Dosya içeriğine göre, fesih bildiriminde açık ve kesin neden gösterilmemiş olması sebebiyle fesih geçerli nedene dayanmamaktadır. Her ne kadar davacı tanıkları, davacının iş akdinin sendikal nedenlere sona erdirildiğini belirtmiş iseler de, bu konudaki beyanların soyut nitelikte kaldığı, işyerinde çalışanların % 90’ına yakınının uzun yıllardır sendikalı işçi olarak çalışmaya devam ettiği, işveren ile ...Sendikası arasında 22.dönem toplu iş sözleşmesinin imzalandığı, davacının iş akdinin feshinin sendikanın işyerinde toplu iş sözleşmesi yapmasına engel teşkil etmediği, sadece sendika temsilcisi olmasının sendikal nedenle feshe yeterli delil oluşturmayacağı, feshin sendikal nedene dayalı olduğunun ispat yükü kendisinde olan davacı tarafından kanıtlanamadığı anlaşılmaktadır. Mahkemece hatalı gerekçeyle sendikal nedenin varlığının kabul edilmesi bozmayı gerektirmiştir.
Belirtilen nedenlerle, 4857 sayılı İş Kanunun 20. maddesinin 3. fıkrası uyarınca, hükmün bozulmak suretiyle ortadan kaldırılması ve aşağıdaki gibi karar verilmesi gerekmiştir.

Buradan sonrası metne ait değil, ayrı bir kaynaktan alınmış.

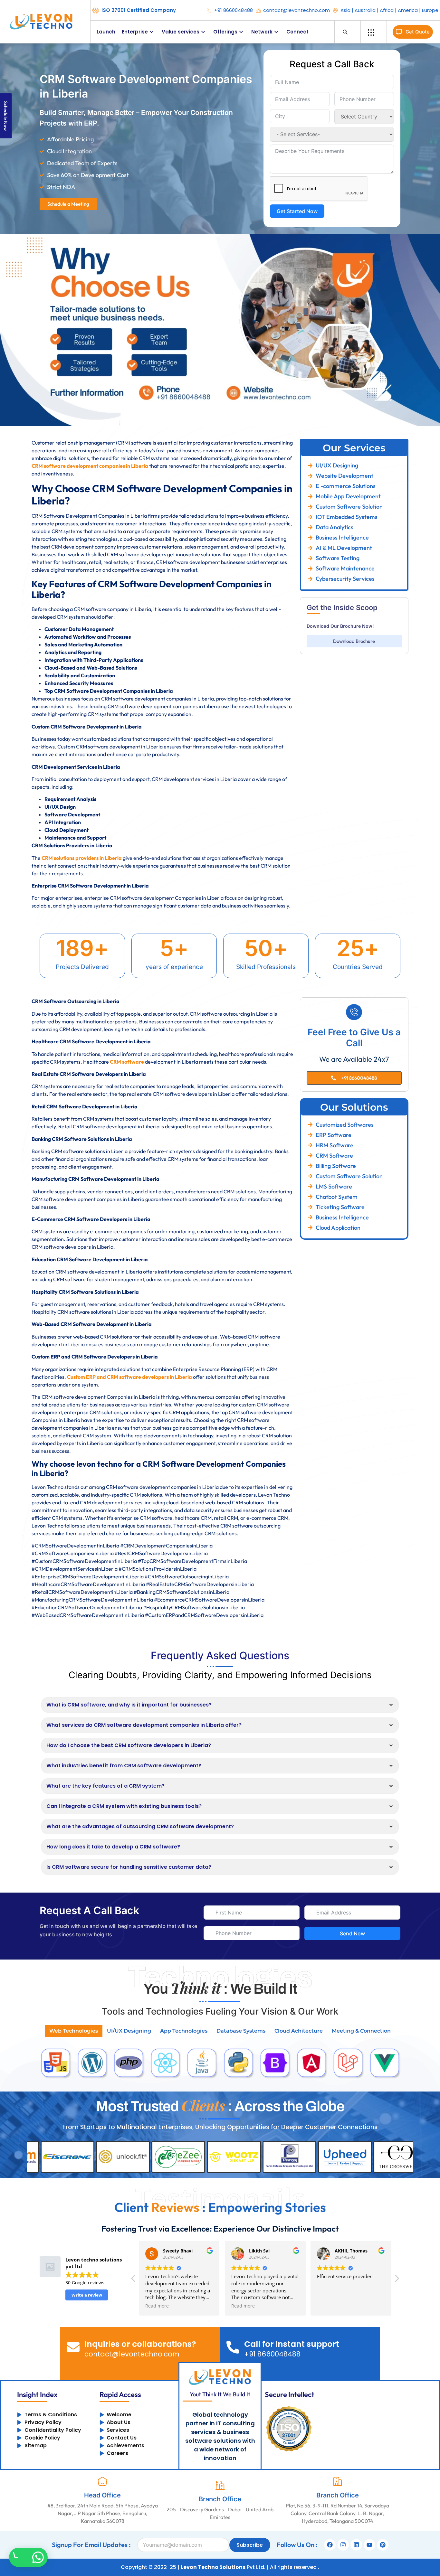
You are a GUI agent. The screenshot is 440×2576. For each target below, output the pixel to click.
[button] (396, 2280)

SONUÇ: Yukarıda belirtilen nedenlerle;
1-)Yerel Mahkemenin yukarıda tarih ve sayısı belirtilen kararının BOZULARAK ORTADAN KALDIRILMASINA,
2-)İşverence yapılan FESHİN GEÇERSİZLİĞİNE,
3-)Davacının yasal sürede işe başvurmasına rağmen, işverenin süresi içinde işe başlatmaması halinde ödenmesi gereken tazminat miktarının işçinin 4 aylık ücreti olarak belirlenmesine,
4-)Davacının işe iade için işverene süresi içinde başvurması halinde hak kazanılacak olan ve kararın kesinleşmesine kadar doğmuş bulunan en çok dört aylık ücret ve diğer haklarının davacıya ödenmesi gerektiğinin belirlenmesine,
5-)Harç peşin alındığından yeniden alınmasına yer olmadığına,
6-)Davacı vekille temsil edildiğinden, karar tarihinde yürürlükte olan tarifeye göre 1.100.-TL vekâlet ücretinin davalıdan alınıp davacıya verilmesine,
7-)Davacı tarafından yapılan 37.06 TL yargılama giderinin davalıdan alınıp davacıya verilmesine, davalının yaptığı yargılama giderinin üzerinde bırakılmasına,
8-)Peşin alınan temyiz harcının istek halinde ilgiliye iadesine kesin olarak oybirliğiyle 24.11.2011 tarihinde karar verildi.